*Extrait du texte*
---+---

Pour ce faire, en septembre 2018, nous nous sommes procurés auprès du « Greffe du Tribunal de Commerce » où chaque société est immatriculée, les extraits Kbis de chacune.1 Puis nous avons localisé sur des cartes — en les rendant anonymes —, les adresses des domiciles des individus recensés et des sièges des « grands » médias audiovisuels. Pour montrer quoi ? Que les dirigeants des grands médias vivent dans les mêmes quartiers, se croisent dans les mêmes boulangeries, emmènent leurs enfants dans les mêmes écoles, et qu’ils partagent, en somme, le même univers avec les mêmes œillères. Aussi, il n’est pas étonnant qu’ils impulsent des orientations similaires aux médias qu’ils dirigent…
Nous dénombrons en tout 141 postes occupés par 131 individus2 : 85 pour les établissements publics et/ou remplissant des missions d’intérêt général appelés par la suite « publics », et 56 pour les entreprises ou groupes privés appelés par la suite « privés ».
À noter que seulement 2 postes du « public » sont occupés par des habitants de la Seine-Saint-Denis (un par un administrateur, représentant du personnel, domicilié dans une ville en cours de gentrification — Pantin — et un par un sénateur). Le « privé » ne compte, quant à lui, aucun représentant habitant l’est ou la banlieue est de Paris.

---+---

*Lignes*
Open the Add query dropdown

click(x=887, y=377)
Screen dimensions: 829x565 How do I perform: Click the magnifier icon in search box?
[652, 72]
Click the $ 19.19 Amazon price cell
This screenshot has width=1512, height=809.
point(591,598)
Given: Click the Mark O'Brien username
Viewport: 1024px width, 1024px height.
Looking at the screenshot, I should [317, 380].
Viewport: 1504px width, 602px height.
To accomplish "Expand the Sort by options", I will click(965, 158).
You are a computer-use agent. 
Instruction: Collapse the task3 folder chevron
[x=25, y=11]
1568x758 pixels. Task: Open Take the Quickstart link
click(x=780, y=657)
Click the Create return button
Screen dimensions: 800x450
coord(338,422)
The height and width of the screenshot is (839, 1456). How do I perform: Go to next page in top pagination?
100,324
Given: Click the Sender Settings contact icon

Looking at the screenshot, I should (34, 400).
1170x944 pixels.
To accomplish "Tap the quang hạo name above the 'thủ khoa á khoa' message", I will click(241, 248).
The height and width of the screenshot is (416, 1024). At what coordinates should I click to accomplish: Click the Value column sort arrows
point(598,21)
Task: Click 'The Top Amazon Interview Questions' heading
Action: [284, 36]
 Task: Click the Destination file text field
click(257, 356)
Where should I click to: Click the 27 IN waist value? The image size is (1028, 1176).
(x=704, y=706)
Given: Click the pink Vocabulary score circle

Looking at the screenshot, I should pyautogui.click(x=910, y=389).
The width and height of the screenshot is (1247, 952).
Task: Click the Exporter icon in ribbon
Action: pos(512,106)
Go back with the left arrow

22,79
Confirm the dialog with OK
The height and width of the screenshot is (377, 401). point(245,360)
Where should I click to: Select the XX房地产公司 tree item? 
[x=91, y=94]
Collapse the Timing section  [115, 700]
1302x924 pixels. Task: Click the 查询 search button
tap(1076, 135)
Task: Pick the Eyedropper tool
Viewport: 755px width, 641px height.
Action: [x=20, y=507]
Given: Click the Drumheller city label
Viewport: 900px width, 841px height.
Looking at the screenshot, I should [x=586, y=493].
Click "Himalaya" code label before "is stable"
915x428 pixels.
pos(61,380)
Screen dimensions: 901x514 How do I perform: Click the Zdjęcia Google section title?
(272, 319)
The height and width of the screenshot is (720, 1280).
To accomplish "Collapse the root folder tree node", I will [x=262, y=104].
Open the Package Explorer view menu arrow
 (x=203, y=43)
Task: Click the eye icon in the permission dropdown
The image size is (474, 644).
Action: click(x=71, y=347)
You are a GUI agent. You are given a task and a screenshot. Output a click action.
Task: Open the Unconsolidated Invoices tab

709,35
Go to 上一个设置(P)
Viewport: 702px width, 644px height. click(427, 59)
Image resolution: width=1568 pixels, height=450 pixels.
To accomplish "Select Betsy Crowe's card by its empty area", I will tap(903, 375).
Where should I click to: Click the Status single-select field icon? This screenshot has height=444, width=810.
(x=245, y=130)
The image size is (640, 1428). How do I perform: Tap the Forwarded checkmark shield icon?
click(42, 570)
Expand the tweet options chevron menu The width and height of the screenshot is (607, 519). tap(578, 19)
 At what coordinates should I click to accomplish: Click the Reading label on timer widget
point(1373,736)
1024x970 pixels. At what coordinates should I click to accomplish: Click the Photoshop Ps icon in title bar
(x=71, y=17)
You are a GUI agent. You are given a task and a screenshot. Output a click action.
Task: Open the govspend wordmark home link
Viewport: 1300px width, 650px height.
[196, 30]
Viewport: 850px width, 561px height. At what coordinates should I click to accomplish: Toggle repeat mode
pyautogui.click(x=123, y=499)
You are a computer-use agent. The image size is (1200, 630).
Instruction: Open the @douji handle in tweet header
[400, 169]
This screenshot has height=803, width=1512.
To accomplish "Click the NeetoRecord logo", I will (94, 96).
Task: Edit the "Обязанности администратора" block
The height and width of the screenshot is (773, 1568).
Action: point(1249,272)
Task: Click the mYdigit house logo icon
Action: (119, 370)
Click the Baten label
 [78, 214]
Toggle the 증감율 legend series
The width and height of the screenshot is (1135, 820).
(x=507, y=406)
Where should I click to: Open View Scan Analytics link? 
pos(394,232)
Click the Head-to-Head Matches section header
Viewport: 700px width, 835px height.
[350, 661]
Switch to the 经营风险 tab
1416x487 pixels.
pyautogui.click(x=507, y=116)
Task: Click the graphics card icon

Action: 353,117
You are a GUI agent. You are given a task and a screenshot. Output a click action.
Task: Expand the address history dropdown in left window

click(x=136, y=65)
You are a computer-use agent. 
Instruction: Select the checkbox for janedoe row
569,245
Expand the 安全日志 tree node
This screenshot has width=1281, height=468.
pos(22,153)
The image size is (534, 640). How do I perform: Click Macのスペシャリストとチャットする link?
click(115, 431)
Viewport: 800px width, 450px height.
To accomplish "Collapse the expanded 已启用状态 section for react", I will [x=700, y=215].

---+---

*Tâche à réaliser*
Pouvez-vous recopier à l'identique le passage de l'extrait sur les dirigeants des grands médias, depuis « À noter que » jusqu'à « est de Paris. » inclus ?

*Réponse*
À noter que seulement 2 postes du « public » sont occupés par des habitants de la Seine-Saint-Denis (un par un administrateur, représentant du personnel, domicilié dans une ville en cours de gentrification — Pantin — et un par un sénateur). Le « privé » ne compte, quant à lui, aucun représentant habitant l’est ou la banlieue est de Paris.